By becoming a conference sponsor you will support the continued development and strengthening of an international network of experts studying the impacts of climate and coastal eco-system change in the Caribbean region. This region is recognized as one of the most vulnerable regions to the effects of climate change and sea level rise. By assisting in bringing together this group of international experts you will make a contribution to a better understanding of climate change and eco-system impacts and help the region make informed decisions on preventive and mitigation strategies. This holds in particular for serious threats such as i) the decline of coral reef-, seagrass- and mangrove forest systems in relation to coastal defense, ii) the mitigation of the impact of locally alarming coastal erosion, and iii) the eutrophication of coastal zone waters, which contributes, along with the effects of climate change, to the increased risk of harmful algal blooms.
Jointly, these threats play an important part in the economic and environmental future of the Caribbean region.
The conference will provide participants with up to date knowledge of and insight in coastal dynamics and marine and terrestrial ecosystem change of Caribbean coastal zones.
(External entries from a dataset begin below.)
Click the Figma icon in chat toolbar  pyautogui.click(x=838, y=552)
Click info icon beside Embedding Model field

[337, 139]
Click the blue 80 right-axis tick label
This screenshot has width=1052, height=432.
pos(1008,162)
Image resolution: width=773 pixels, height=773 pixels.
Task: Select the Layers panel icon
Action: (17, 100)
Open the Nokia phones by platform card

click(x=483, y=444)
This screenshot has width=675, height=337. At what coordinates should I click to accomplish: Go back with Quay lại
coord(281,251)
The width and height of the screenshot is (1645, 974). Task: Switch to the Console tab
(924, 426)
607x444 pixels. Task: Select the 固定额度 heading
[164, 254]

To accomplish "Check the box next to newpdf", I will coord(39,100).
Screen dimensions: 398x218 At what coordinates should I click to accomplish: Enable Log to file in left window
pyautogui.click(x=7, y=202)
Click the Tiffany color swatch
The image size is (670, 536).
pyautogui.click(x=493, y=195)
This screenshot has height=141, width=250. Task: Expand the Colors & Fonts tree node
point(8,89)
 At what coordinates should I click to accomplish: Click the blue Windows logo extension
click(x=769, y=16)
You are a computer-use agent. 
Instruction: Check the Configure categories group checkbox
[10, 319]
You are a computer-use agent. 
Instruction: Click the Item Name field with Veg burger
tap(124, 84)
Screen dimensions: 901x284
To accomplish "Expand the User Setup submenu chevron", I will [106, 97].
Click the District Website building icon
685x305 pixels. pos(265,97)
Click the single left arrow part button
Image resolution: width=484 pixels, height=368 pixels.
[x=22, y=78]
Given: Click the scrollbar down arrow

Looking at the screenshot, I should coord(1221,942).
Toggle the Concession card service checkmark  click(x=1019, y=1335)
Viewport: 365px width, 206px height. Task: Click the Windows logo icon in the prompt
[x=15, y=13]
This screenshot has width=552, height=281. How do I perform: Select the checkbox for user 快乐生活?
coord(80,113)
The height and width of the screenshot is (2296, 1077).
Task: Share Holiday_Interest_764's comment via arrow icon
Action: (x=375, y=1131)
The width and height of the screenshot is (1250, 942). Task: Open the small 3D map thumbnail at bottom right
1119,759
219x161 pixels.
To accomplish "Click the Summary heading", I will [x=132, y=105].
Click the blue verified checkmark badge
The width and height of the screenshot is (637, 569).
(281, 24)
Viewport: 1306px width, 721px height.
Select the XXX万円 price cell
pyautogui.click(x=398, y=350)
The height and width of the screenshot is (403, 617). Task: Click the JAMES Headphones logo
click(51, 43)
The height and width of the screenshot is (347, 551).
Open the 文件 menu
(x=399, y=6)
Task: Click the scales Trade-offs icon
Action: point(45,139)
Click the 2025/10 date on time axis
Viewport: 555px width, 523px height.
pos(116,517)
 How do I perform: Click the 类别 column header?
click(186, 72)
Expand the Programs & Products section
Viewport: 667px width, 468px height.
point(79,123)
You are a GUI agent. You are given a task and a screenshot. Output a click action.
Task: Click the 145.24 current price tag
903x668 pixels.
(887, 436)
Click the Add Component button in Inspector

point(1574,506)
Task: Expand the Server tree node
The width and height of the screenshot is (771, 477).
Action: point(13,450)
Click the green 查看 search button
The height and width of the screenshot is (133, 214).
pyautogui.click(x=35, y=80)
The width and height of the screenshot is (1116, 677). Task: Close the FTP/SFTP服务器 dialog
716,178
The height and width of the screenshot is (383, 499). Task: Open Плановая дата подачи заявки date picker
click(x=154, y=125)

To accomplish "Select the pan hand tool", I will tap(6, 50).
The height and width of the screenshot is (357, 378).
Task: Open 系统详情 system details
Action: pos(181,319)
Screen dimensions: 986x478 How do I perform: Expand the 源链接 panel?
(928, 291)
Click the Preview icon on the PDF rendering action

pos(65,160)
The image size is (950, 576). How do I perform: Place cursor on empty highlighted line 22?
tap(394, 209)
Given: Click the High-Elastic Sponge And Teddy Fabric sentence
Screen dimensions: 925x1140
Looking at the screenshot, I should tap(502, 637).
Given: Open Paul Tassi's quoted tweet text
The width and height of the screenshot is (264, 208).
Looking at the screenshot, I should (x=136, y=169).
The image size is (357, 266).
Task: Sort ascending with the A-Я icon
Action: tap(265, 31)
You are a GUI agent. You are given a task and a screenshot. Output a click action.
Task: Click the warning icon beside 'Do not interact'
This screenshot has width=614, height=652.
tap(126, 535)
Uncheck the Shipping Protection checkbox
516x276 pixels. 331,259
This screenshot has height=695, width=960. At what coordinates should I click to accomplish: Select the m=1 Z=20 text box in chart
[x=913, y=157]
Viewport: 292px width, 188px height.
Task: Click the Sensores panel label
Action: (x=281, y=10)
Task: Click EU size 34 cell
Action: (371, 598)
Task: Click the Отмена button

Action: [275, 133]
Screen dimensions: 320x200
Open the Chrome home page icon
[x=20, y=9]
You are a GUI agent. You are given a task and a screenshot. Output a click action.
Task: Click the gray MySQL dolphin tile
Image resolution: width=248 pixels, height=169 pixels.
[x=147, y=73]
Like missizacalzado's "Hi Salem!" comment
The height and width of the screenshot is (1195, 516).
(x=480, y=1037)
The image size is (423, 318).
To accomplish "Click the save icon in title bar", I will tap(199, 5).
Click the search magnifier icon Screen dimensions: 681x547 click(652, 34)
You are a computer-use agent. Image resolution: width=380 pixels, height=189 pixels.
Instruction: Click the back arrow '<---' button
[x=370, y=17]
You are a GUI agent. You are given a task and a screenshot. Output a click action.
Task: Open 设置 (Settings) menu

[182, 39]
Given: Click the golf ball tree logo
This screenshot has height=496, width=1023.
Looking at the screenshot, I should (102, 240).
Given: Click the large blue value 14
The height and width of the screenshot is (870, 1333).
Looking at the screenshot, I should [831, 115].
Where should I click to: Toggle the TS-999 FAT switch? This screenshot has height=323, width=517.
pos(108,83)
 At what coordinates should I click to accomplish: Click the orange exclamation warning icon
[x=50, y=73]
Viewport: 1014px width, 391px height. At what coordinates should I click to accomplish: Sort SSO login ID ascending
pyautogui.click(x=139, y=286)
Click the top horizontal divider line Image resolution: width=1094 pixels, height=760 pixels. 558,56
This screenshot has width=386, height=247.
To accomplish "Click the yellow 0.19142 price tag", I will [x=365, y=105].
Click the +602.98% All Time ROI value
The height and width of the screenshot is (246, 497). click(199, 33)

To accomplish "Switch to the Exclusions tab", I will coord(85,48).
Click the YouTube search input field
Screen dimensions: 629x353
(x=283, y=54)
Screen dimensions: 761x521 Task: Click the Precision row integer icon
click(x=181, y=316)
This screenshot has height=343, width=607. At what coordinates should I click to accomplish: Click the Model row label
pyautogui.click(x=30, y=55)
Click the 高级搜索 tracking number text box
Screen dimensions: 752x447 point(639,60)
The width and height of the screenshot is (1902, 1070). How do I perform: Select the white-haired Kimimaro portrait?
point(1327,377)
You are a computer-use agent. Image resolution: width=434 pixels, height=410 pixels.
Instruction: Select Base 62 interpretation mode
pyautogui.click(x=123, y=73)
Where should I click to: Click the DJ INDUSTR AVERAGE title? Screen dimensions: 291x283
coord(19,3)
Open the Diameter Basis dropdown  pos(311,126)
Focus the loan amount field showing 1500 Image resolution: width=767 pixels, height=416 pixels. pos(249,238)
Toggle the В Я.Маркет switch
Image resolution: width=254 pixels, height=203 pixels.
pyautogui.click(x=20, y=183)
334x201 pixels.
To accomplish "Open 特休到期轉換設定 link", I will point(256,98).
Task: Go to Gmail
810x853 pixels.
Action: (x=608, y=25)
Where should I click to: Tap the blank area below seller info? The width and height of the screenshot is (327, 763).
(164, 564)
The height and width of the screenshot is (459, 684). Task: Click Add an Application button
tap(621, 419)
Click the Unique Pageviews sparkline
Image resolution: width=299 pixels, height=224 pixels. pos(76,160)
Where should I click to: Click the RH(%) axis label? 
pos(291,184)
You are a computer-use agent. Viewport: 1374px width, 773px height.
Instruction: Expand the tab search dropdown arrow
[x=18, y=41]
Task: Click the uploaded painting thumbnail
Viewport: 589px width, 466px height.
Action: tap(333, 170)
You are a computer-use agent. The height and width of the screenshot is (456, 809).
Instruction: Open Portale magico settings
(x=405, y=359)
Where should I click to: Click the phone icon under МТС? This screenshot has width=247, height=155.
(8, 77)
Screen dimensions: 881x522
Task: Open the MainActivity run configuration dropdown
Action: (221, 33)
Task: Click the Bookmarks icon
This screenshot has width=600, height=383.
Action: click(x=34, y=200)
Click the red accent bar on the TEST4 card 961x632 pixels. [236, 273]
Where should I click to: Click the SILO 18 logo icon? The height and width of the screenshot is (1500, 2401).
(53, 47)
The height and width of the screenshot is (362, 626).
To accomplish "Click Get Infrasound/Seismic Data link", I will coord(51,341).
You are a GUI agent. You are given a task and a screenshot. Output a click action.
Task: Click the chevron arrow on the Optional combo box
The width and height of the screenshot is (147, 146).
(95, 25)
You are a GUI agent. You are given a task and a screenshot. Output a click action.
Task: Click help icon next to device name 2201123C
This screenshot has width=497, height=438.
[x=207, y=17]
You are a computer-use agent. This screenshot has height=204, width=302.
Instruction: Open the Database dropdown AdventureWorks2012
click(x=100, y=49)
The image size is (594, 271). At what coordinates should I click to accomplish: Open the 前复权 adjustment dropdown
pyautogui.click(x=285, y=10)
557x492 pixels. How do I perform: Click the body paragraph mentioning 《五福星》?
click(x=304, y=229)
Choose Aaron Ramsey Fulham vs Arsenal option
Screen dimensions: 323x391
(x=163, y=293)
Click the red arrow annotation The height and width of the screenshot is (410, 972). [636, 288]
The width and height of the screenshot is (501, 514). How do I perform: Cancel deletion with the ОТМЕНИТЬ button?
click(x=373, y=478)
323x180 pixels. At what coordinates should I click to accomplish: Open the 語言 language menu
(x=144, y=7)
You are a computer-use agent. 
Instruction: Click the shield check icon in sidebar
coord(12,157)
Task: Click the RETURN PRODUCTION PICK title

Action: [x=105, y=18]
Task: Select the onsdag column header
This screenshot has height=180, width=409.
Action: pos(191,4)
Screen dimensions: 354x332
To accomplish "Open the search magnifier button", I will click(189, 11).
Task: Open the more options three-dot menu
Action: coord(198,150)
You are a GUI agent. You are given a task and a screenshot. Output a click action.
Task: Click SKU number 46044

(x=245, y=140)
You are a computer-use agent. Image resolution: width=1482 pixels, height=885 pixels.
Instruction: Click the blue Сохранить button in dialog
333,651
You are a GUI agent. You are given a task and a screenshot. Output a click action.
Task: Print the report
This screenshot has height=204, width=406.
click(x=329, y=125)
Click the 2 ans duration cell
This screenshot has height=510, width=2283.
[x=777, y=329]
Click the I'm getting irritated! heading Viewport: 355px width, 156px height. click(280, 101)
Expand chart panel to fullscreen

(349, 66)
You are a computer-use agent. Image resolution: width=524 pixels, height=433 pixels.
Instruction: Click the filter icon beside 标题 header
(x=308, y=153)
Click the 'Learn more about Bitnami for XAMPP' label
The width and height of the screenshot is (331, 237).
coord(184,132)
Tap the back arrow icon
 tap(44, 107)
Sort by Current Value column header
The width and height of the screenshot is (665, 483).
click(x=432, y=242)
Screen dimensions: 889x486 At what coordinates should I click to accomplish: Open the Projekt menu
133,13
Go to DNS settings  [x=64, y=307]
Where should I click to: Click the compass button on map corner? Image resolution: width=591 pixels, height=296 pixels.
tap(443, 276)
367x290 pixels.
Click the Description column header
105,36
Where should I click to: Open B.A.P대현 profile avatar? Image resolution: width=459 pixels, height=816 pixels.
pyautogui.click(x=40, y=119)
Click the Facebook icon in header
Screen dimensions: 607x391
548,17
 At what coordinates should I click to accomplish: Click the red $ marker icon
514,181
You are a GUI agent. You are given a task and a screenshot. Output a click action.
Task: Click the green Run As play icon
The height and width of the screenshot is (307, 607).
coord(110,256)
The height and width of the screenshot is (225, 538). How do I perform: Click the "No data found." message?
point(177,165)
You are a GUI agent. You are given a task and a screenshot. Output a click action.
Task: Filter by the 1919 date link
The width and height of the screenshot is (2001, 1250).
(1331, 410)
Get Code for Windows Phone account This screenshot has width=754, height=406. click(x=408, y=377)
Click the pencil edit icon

Conference participants will benefit from the access to a high level network of internationally renowned experts in Earth System Science in its broadest sense. The conference proceedings will provide a state of the art insight in the latest scientific understanding of the Caribbean Coastal system and the forces shaping it. Becoming part of this network will offer excellent opportunities gain insight in the region’s challenges and opportunities to address them and to shape future joint research efforts for the Caribbean region. The conference is expected to facilitate and stimulate structured research collaboration between scientists and stakeholders involved as well as provide a bridge between research and policy makers.
The Bonaire Conference 2016 has in part been made possible by a gracious grant from the KNAW (The Royal Netherlands Academy of Arts and Sciences).